Last October, Myanmar quietly revised a deadline the ex-junta set in 1999 to eradicate illicit drugs by 2014. It changed the date to 2019 and set a more realistic target, AP reports.

"Our objective is to reduce opium poppy cultivation as much as we can," said Myint Thein, head of the Central Committee for Drug Abuse and Control, which controls the country's drug policy. "There is no country where you have zero drugs."

Myanmar remains on the United States' blacklist of countries that are failing to deal with the cultivation of opium poppies, but the U.S. has deferred taking any punitive action because of the country’s progress in reforming its political and economic system.

Thailand, which borders the Shan state, is one of the main target markets for drugs from Myanmar. More than 31 million methamphetamine pills were discovered by Thai anti-drug units between October 2011 and March 2012, a 45 percent year-on-year increase, Irrawaddy reported.

Drugs are more than just an export problem for Myanmar. The UNODC said there is circumstantial evidence that illegal drug-taking is growing rapidly in Myanmar, especially among young people. A 2010 World Drug Report from the agency estimates that there are 66,000 heroin users and 67,000 opium users in Myanmar. The country's population is currently around 60 million.

Despite such a grim outlook, some progress is being made to eradicate the illegal industry. The UNODC was allowed to enter Shan for the first time in January 2012 and is now convincing farmers to convert to other crops, a challenging proposition.

"The farmers don't just want to eat. They need to make money," said Jason Eligh, the UNODC representative in Myanmar who is leading the pilot project to help farmers switch to legal crops, adding that the government needs to offer farmers a path to a better life, with better roads, new schools and health centers, and, most of all, peace and security.

A middle-aged farmer named Awa Wadaa grew opium for 20 years and was pulling in $3,500 a year in the five-month poppy season, when the U.N. offered him a way out, the AP reported. In 2012, he worked year-round rotating crops of corn, potatoes and sunflowers, and earned just $500.

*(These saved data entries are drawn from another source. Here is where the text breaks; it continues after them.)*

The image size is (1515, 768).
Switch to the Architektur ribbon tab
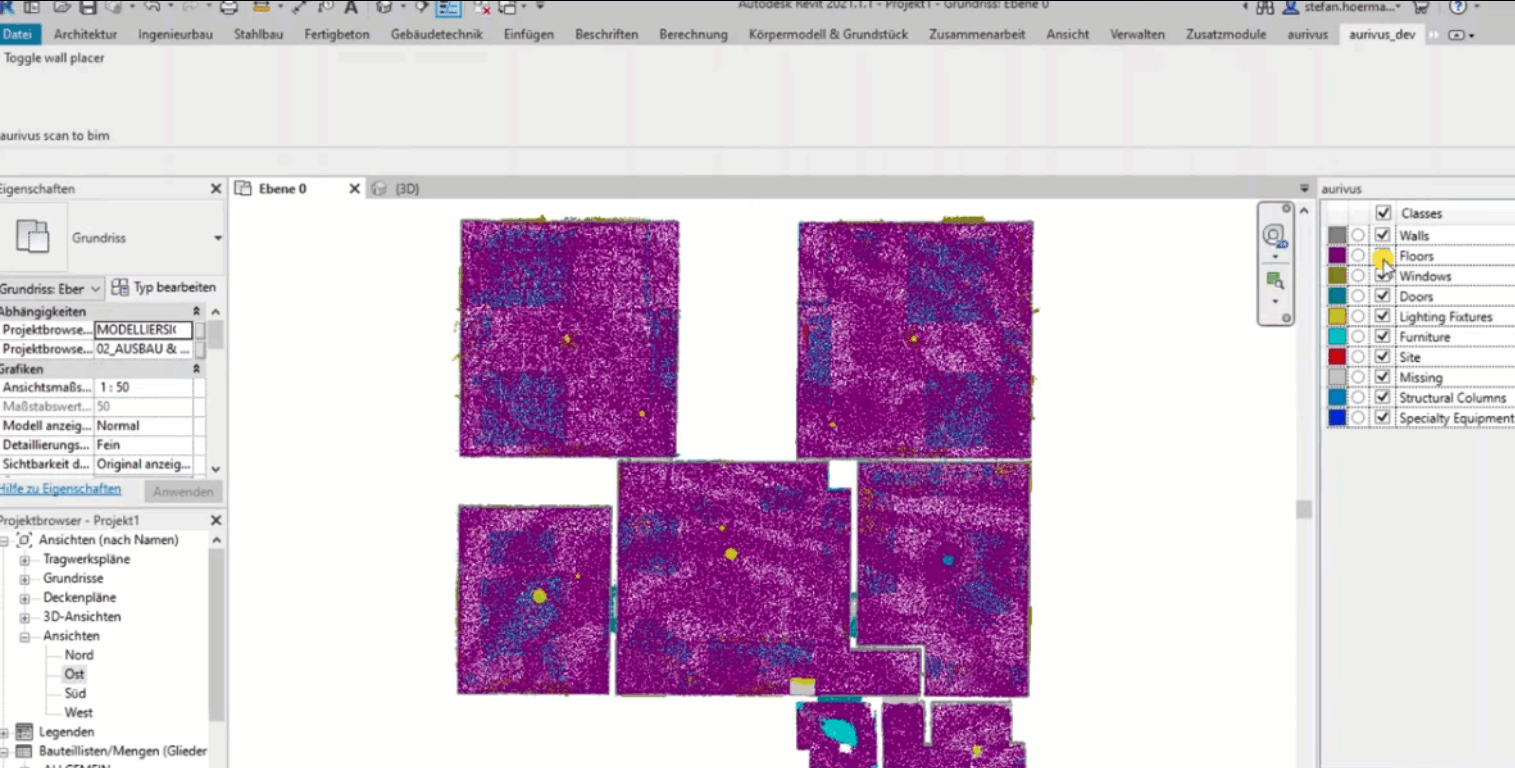tap(85, 34)
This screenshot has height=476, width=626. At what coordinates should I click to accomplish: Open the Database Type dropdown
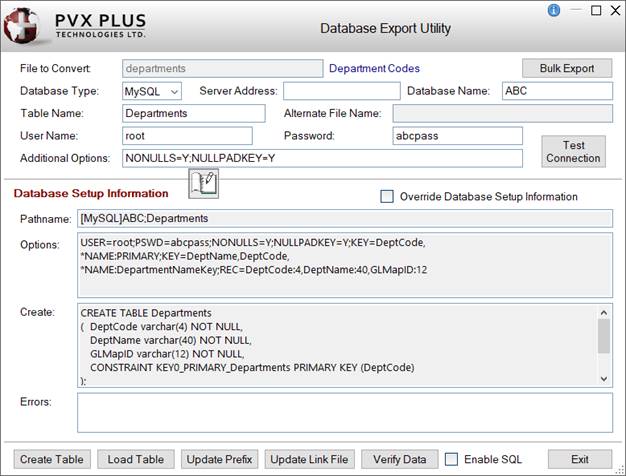tap(151, 91)
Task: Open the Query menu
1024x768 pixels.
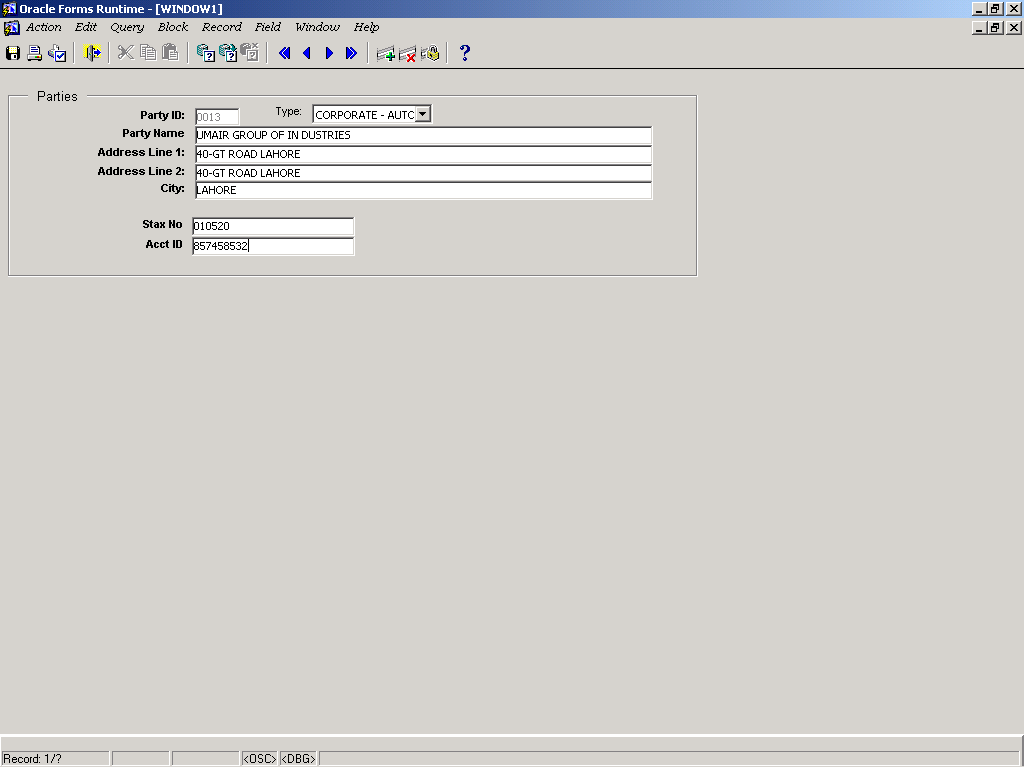Action: coord(127,27)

If Myanmar is to flourish and retain its position as the next global investment hot spot, the government will have to find a way to boost its farmers’ living standards without having them resort to what they know how to do best.

"I don't want to grow poppies. I understand it is illegal and that drugs hurt our children," Wadaa said. But the father of five added that without his poppy-farming income, he can't afford to keep his children in school.

"If I can't find a way to make more money," he said, "I will definitely go back to growing poppies."